TASK BRIEF:
Reproduce the records exactly through the line with "is (720, 450).".

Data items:
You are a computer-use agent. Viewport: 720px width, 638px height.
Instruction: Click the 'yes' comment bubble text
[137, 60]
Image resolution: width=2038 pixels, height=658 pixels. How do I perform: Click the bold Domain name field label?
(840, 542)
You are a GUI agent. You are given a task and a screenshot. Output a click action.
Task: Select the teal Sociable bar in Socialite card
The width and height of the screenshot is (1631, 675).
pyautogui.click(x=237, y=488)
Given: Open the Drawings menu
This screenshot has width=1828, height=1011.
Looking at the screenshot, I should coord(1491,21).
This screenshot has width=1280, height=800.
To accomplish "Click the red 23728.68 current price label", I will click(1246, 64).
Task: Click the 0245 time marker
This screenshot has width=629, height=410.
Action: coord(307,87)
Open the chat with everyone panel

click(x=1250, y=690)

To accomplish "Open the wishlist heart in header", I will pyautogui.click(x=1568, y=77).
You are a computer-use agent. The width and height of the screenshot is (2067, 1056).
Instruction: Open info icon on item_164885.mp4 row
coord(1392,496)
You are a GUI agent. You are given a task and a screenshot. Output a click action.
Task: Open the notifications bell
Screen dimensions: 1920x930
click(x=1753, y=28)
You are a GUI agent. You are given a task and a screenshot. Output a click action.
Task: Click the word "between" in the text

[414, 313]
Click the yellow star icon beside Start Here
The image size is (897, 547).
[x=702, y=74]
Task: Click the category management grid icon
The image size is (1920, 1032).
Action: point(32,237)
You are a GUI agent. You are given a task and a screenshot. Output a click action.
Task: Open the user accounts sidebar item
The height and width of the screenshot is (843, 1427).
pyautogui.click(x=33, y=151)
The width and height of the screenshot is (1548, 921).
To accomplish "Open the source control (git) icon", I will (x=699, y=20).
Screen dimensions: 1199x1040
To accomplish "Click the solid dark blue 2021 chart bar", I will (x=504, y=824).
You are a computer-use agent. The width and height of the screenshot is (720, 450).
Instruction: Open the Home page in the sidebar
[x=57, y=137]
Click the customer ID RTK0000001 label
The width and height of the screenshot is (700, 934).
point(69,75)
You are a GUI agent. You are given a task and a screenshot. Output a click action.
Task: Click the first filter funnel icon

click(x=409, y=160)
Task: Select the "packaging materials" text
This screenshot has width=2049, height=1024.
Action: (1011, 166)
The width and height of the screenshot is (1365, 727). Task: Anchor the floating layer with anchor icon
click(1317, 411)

TASK SOLUTION:
You are a computer-use agent. Viewport: 720px width, 638px height.
Instruction: Click the 'yes' comment bubble text
[137, 60]
Image resolution: width=2038 pixels, height=658 pixels. How do I perform: Click the bold Domain name field label?
(840, 542)
You are a GUI agent. You are given a task and a screenshot. Output a click action.
Task: Select the teal Sociable bar in Socialite card
The width and height of the screenshot is (1631, 675).
pyautogui.click(x=237, y=488)
Given: Open the Drawings menu
This screenshot has width=1828, height=1011.
Looking at the screenshot, I should coord(1491,21).
This screenshot has width=1280, height=800.
To accomplish "Click the red 23728.68 current price label", I will click(1246, 64).
Task: Click the 0245 time marker
This screenshot has width=629, height=410.
Action: coord(307,87)
Open the chat with everyone panel

click(x=1250, y=690)

To accomplish "Open the wishlist heart in header", I will pyautogui.click(x=1568, y=77).
You are a computer-use agent. The width and height of the screenshot is (2067, 1056).
Instruction: Open info icon on item_164885.mp4 row
coord(1392,496)
You are a GUI agent. You are given a task and a screenshot. Output a click action.
Task: Open the notifications bell
Screen dimensions: 1920x930
click(x=1753, y=28)
You are a GUI agent. You are given a task and a screenshot. Output a click action.
Task: Click the word "between" in the text

[414, 313]
Click the yellow star icon beside Start Here
The image size is (897, 547).
[x=702, y=74]
Task: Click the category management grid icon
The image size is (1920, 1032).
Action: point(32,237)
You are a GUI agent. You are given a task and a screenshot. Output a click action.
Task: Open the user accounts sidebar item
The height and width of the screenshot is (843, 1427).
pyautogui.click(x=33, y=151)
The width and height of the screenshot is (1548, 921).
To accomplish "Open the source control (git) icon", I will (x=699, y=20).
Screen dimensions: 1199x1040
To accomplish "Click the solid dark blue 2021 chart bar", I will (x=504, y=824).
You are a computer-use agent. The width and height of the screenshot is (720, 450).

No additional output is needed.